Extracto del documento:

········

La globalización es un proceso económico, tecnológico, social y cultural a escala planetaria que consiste en la creciente comunicación e interdependencia entre los distintos países del mundo uniendo sus mercados, sociedades y culturas, a través de una serie de transformaciones sociales, económicas y políticas que les dan un carácter global. La globalización es a menudo identificada como un proceso dinámico producido principalmente por las sociedades que viven bajo el capitalismo democrático o la democracia liberal, y que han abierto sus puertas a la revolución informática, llegando a un nivel considerable de liberalización y democratización en su cultura política, en su ordenamiento jurídico y económico nacional, y en sus relaciones internacionales. Hasta aquí, reproduzco de una enciclopedia.
¿Pero es solamente eso la globalización? ¿No es en buena medida un invento del primer mundo que va en detrimento de los más pobres? El Papa Francisco ha hablado de globalización de la indiferencia. El ser humano −ha escrito en Laudato si’− ya no reconoce su posición justa respecto al mundo, y asume una postura autorreferencial, centrada exclusivamente en sí mismo y su poder. Escribe cargado de razón, porque el invento de los llamados países democráticos apenas tiene en cuenta la repercusión de sus decisiones económicas en los estados menos desarrollados. Incluso entre los avanzados −léase Unión Europea− hay discriminaciones en función de la potencia financiera que beneficia a los más adinerados a costa de los menos ricos. Globalización y aldea global son diferentes, pero por caminos diversos conducen a la tribu: primero a la nación, luego al estado federado con otros, a la región o autonomía, al municipio, a la familia, a cada persona. Somos globales y aldeanos, sabemos de todo, pero aislados en nuestro rincón.

········

Segmento de datos:
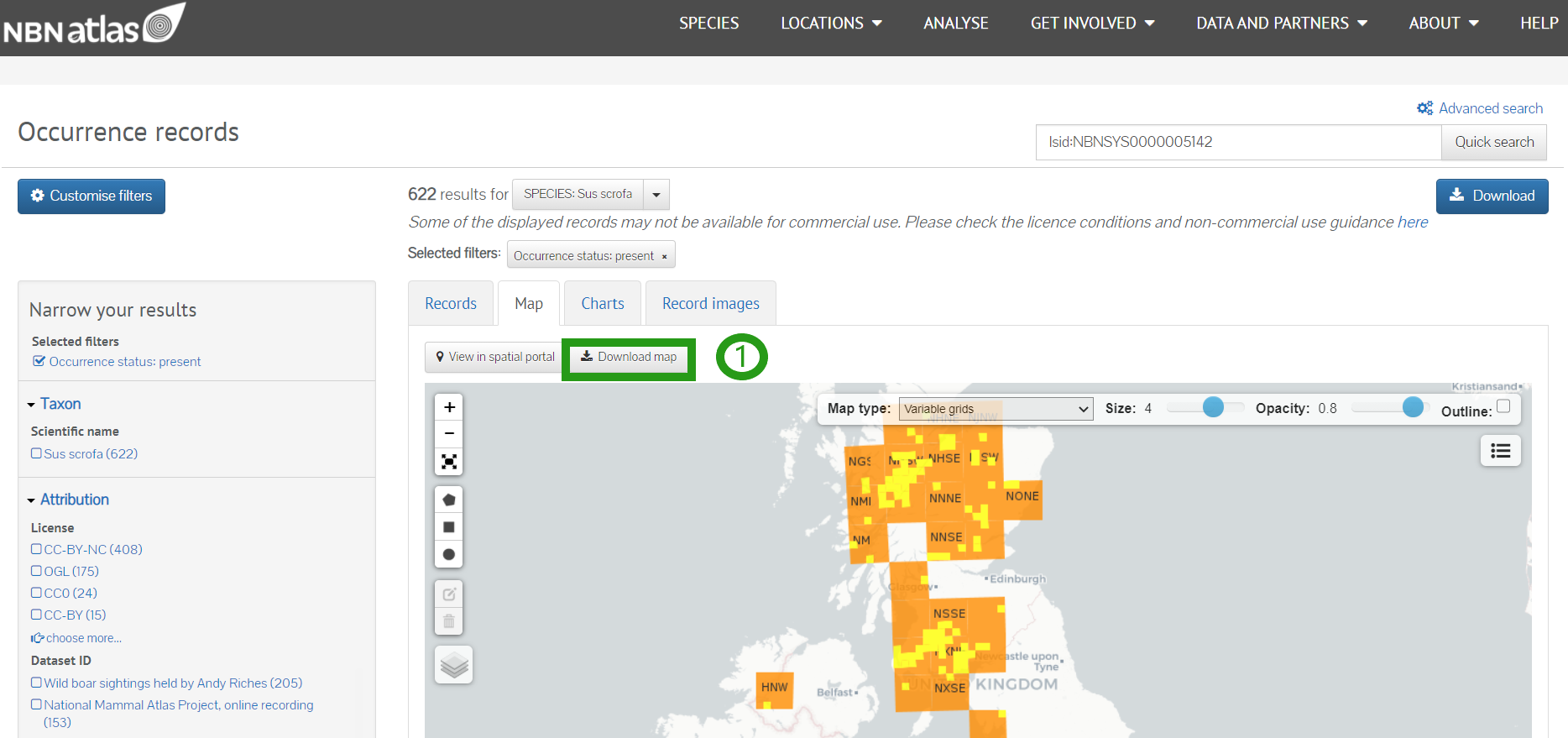
Task: Click the fit-to-bounds map icon
Action: tap(449, 462)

········

Trabajo requerido:
1/ Imprime sin cambios el fragmento del texto sobre la globalización que empieza en las palabras "La globalización es un" y termina tras "de una enciclopedia.".
2/ Indica si cada afirmación concuerda con el texto sobre la globalización. Responde sí o no y cita las palabras del texto que lo deciden.
(a) El Papa Francisco ha hablado de globalización de la indiferencia.
(b) Globalización y aldea global son lo mismo.
(c) En la Unión Europea no existen discriminaciones entre los países.
Los datos no intervienen en este trabajo.

Respuestas por tarea:
1/
La globalización es un proceso económico, tecnológico, social y cultural a escala planetaria que consiste en la creciente comunicación e interdependencia entre los distintos países del mundo uniendo sus mercados, sociedades y culturas, a través de una serie de transformaciones sociales, económicas y políticas que les dan un carácter global. La globalización es a menudo identificada como un proceso dinámico producido principalmente por las sociedades que viven bajo el capitalismo democrático o la democracia liberal, y que han abierto sus puertas a la revolución informática, llegando a un nivel considerable de liberalización y democratización en su cultura política, en su ordenamiento jurídico y económico nacional, y en sus relaciones internacionales. Hasta aquí, reproduzco de una enciclopedia.

2/
(a) Sí: «El Papa Francisco ha hablado de globalización de la indiferencia».
(b) No: «Globalización y aldea global son diferentes».
(c) No: «Incluso entre los avanzados −léase Unión Europea− hay discriminaciones en función de la potencia financiera».